The American social media network has been an important communications tool for millions of Turkish protesters fighting against what they see as the increasingly authoritarian administration of Prime Minister Recep Tayyip Erdoğan.
“Everyone will see how powerful the state of the Republic of Turkey is,” Erdoğan said on Thursday as the government ban on Twitter began.
Screengrab: Tor metrics
Twitter’s role in Turkish unrest has been profound. Last year, protests were first organized and recorded on social media while state media ignored them. Dozens of Twitter users have been arrested in the country. During recent protest marches, Twitter helped record the events including the police response. The service has been used to extensively report on government corruption in the country.
Erdoğan has called Twitter “a menace” and “an extreme version of lying” in the past. That’s true in at least one way: Last year, the Turkish government hired thousands of young people to post propaganda on the social network.
Tor works by encrypting a user's Internet traffic and bouncing it around the globe to various nodes, making Internet use virtually untraceable and unblockable by authorities. The service has gained prominence in recent years as it has been famously used by activists, journalists, and criminals to hide sensitive Internet usage.
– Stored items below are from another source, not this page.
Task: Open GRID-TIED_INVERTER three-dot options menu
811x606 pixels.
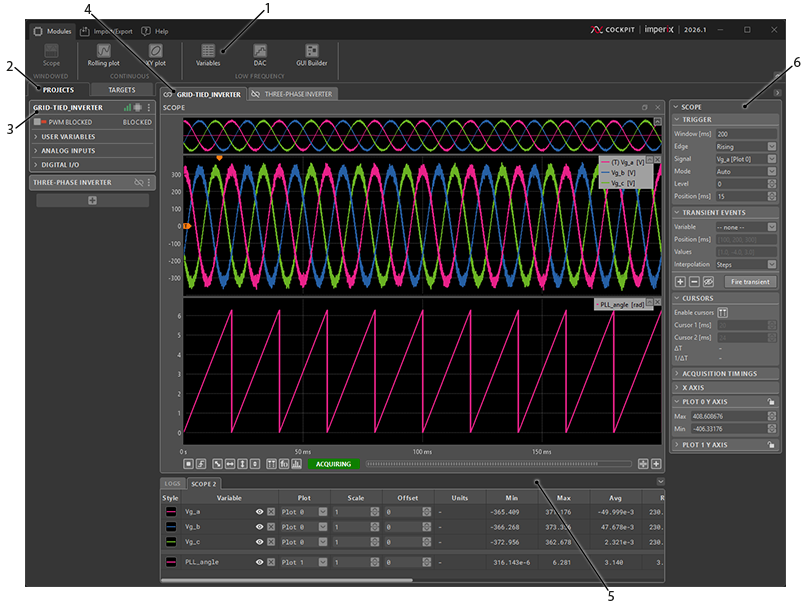Action: click(149, 107)
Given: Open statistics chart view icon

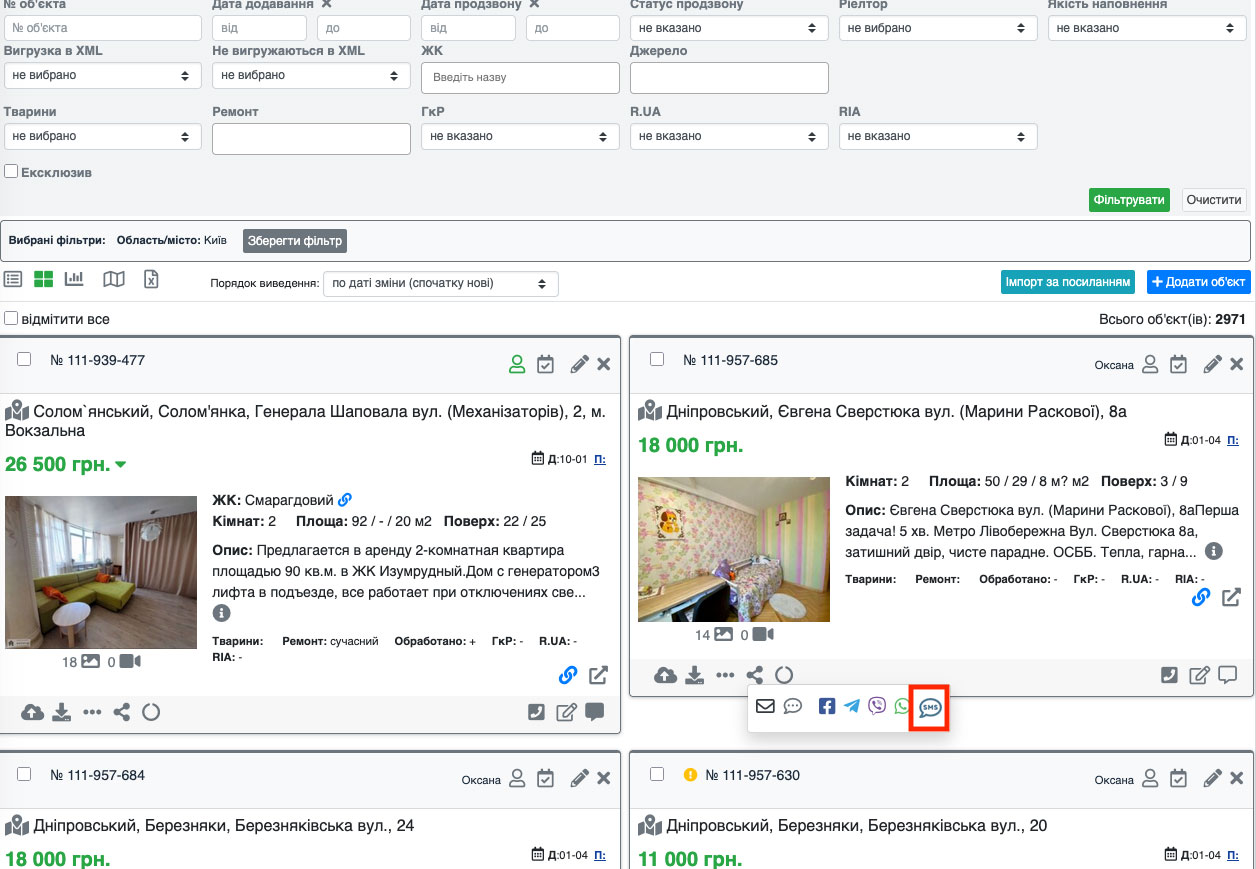Looking at the screenshot, I should click(74, 280).
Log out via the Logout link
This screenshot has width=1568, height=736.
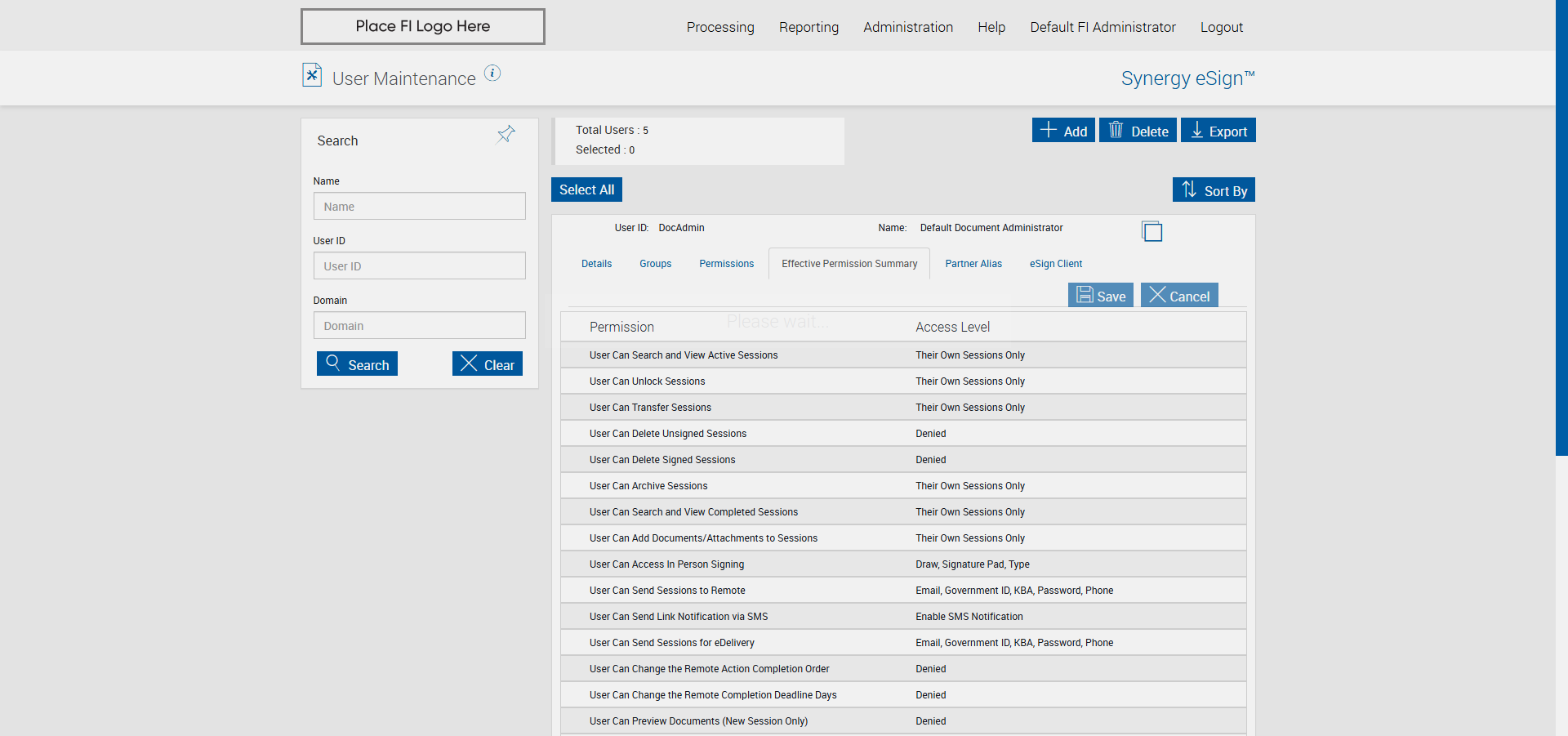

Users can download the Tor program at TorProject.org. If and when the Turkish government blocks that website, dozens of mirrors (digital copies) exist around the Internet that can keep the anonymity tool in the hands of protesters.
Many users are using this opportunity to encourage anyone who sympathizes with Turkish protesters or with Tor itself to donate bandwidth to the network by acting as a relay in the anonymity network.
The Turkish government’s aggressive action against freedom of speech show no sign of slowing, so it would be no surprise if the number of Tor users in the country keep rising as the administration’s grip on the Internet gets tighter.